It’s no secret that many governments have discovered the importance of social media. One on-line article attracted my attention (see: http://www.nextgov.com/defense/2015/08/us-intelligence-community-keys-russian-troll-army-manipulating-social-media/119158/) Intelligence officials were quoted as having said: “There is a concern that social media campaigns orchestrated by overseas powers could distort open-source intelligence gathering”.
During disasters, much like combat, there ‘s a fog as to what is really going on. In my role as a Red Cross volunteer I’ve learned to appreciate how ‘tweets’ can be a barometer of public perception of a disaster.
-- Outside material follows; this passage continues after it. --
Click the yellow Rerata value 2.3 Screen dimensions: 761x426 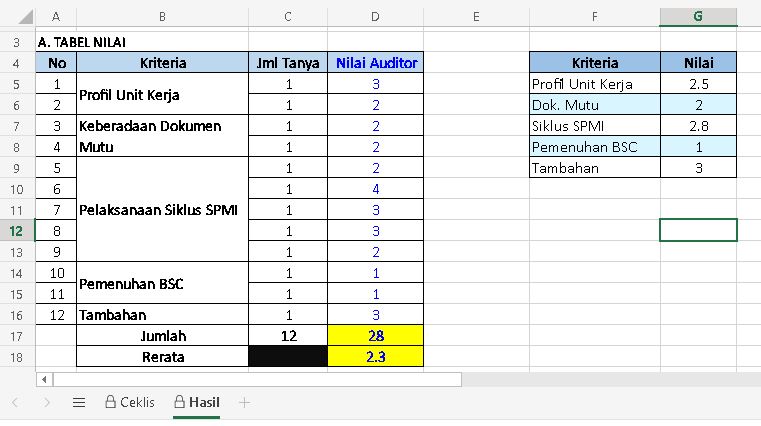click(375, 357)
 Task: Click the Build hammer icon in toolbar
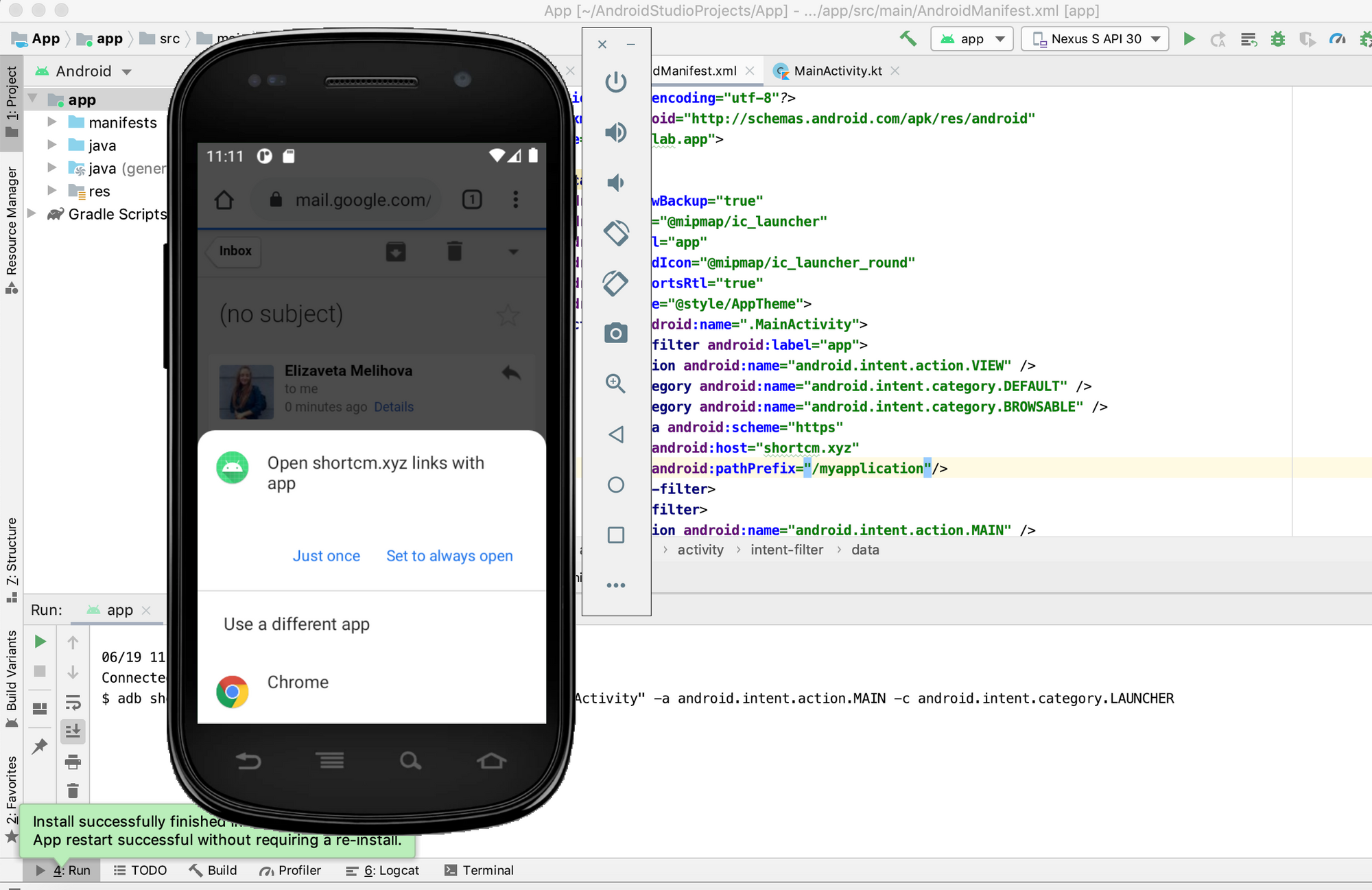click(908, 39)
The amount of tweets rises and falls in line with the public’s perception of the severity of the event.
It’s also probably fair to say that there is some sort of ‘bandwagon’ effect whereby lots of tweets and social media activity spurs even more. If a government (or non-state actor) were able to distort the frequency and content of social media to the point where they were actually shaping it, this would be a great for them.
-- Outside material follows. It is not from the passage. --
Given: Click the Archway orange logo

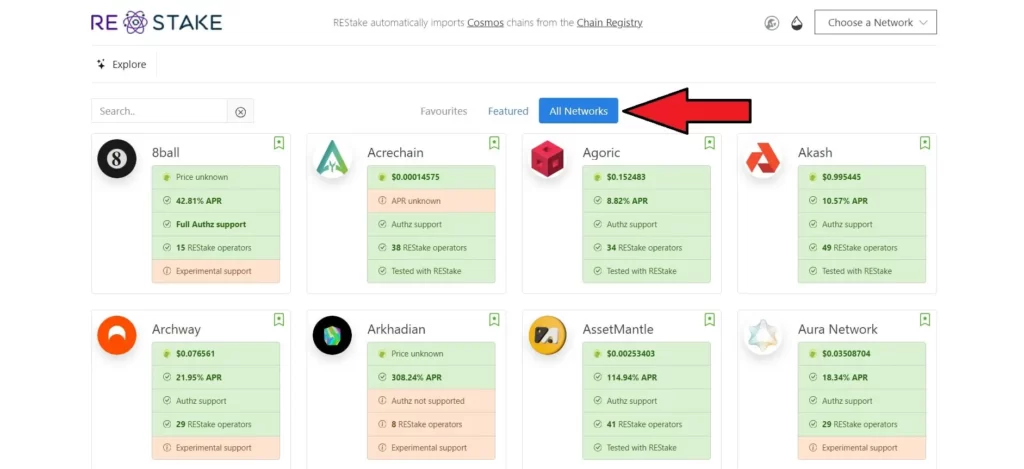Looking at the screenshot, I should (x=117, y=335).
It could be a double play in the sense of they have distorted the truth and secondly are able to influence more people to think or behave in their direction.
The article emphasizes how the Russians were able to impact social media after the MH17 crash in the Ukraine.
The implication for the PSYOP/MISO community is clear. There needs to be a balance between ‘new’ and ‘old’ influence mechanisms. Unfortunately the tendency in today’s world is for the US government to classify anything and everything that is cyber, just as they did for SIGINT a half-century ago.
MISO requires synergistic ways and means. Cyber and traditional influence operations must work seamlessly together to reinforce each other. Social media influence will continue to be pivotal. Hopefully cyber influencers will be able to work well with their military counterparts and others to optimize the use of influence operations as a national power.